Article Text
Abstract
Background Overcoming ‘heterogeneity of tumor antigen’ by infusion of a variety of T cells that recognize multiple tumor antigens would be beneficial for patients with solid tumor. To this end, two major approaches aiming to comprehensively obtain tumor-reactive T cells (or TCRs) from TIL/PBMC have been examined so far. One approach is to use cell surface molecules such as exhaustion marker PD-1, and the other is to utilize single cell analysis for selecting tumor-reactive T cells with characteristic RNA expression profiles. Although significant progress has been made, it is still required to deepen the understanding of anti-tumor immunity for development of an effective immunotherapy.
Methods We applied the following strategies to dissect human colorectal TIL. (1) Obtain TCRs from single cell sorted CD8+ TIL ex vivo by using cell surface molecules, (2) Analyze tumor reactivity by using autologous tumor organoids, (3) Determine the specificity to neoantigens, and (4) Identify molecules preferentially expressed by neoantigen-specific T cells.

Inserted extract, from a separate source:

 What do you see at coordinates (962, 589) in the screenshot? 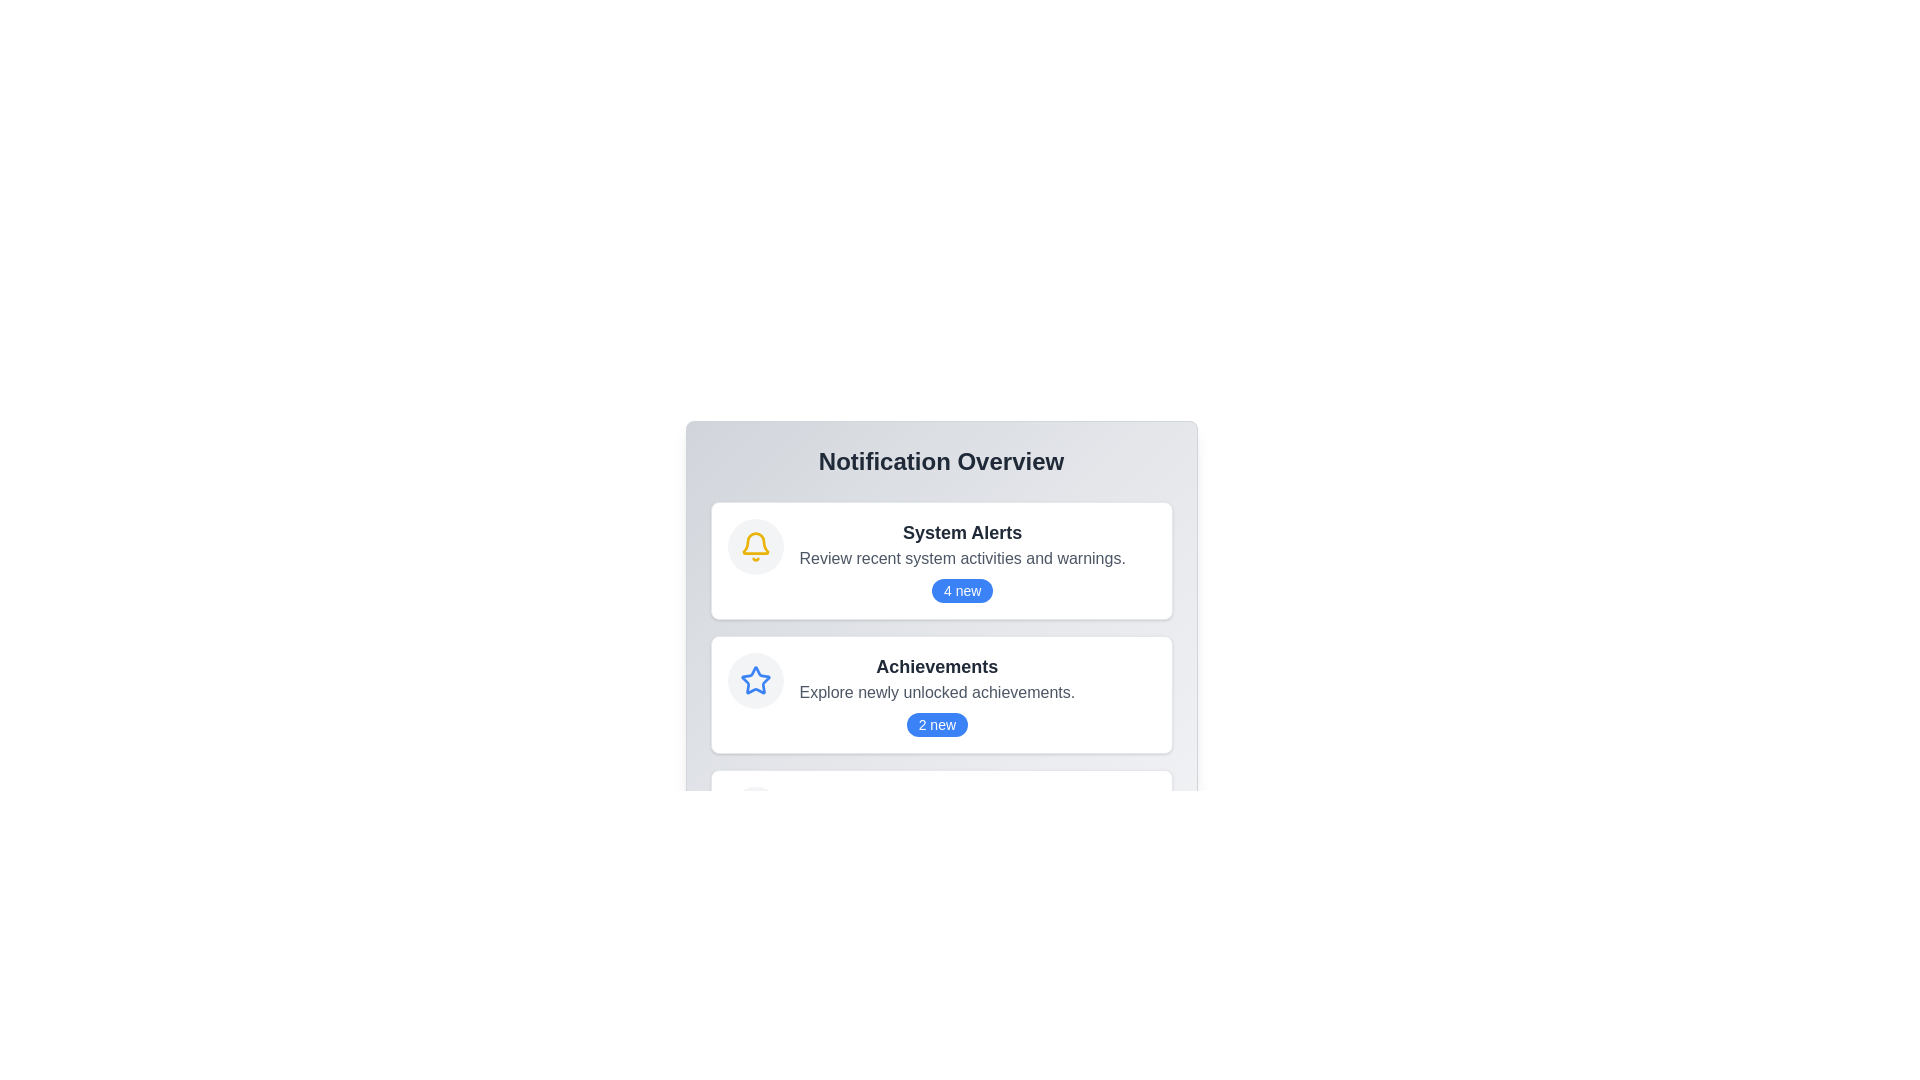
I see `the pill-shaped badge with a blue background and white text that reads '4 new', located below the 'Review recent system activities and warnings.' in the 'System Alerts' section` at bounding box center [962, 589].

Results We obtained neoantigen-specific 5 TCRs from 4 cases among of 8 tumor-reactive TCRs from 6 cases. Notably, tumor-specific CD8+ TILs were most enriched in the PD-1+ and 4–1BB+ (DP) population in all cases, and further analysis revealed that the frequency of DP cells in CD8+ TIL tend to correlate with patient survival. Interestingly, scRNA-seq and TCR-seq analysis of TIL in which about 5% of whole CD8+ TILs are neoantigen-specific uncovered that CD9, a member of tetraspanin, was significantly expressed in these T cells. Indeed, addition of CD9 to DP sorting further enriched tumor-specific T cells. To our best knowledge, tetraspanin molecule has not been reported as a marker of tumor-reactive T cells. Therefore, these data prompted us to examine CD9 expression on neoantigen-specific CD8+ T cells in mice. Indeed, not only CD9 but also CD81, another member of tetraspanin, is preferentially expressed on these T cells in a mouse model we previously reported.1 Furthermore, we successfully identified tumor-reactive TCRs from splenic CD8+CD9+CD81+ T cells in two independent tumor bearing mice models (CMS7 and CT26), in which one TCR recognized AH-1 epitope in the case of CT26 tumor bearing mice.
Conclusions We report that tetraspanin molecules would be novel markers of tumor-reactive T cells. Our data strongly indicate that tetraspanin molecules play unexpected roles in the interaction of T cells with tumor, although further analysis is required. Finally, we hope that these findings would be useful for development of an effective personalized cancer immunotherapy in near future.
Reference
Fujii K, Miyahara Y, Identification of an immunogenic neo-epitope encoded by mouse sarcoma using CXCR3 ligand mRNAs as sensors. Oncoimmunology. 2017 Mar 20;6(5):e1306617.
Ethics Approval Written informed consents were obtained from patients and healthy volunteers according to the guidelines of the Declaration of Helsinki. The experimental protocol (ID;3037) was approved by the Institutional Review Board at the Mie University School of Medicine.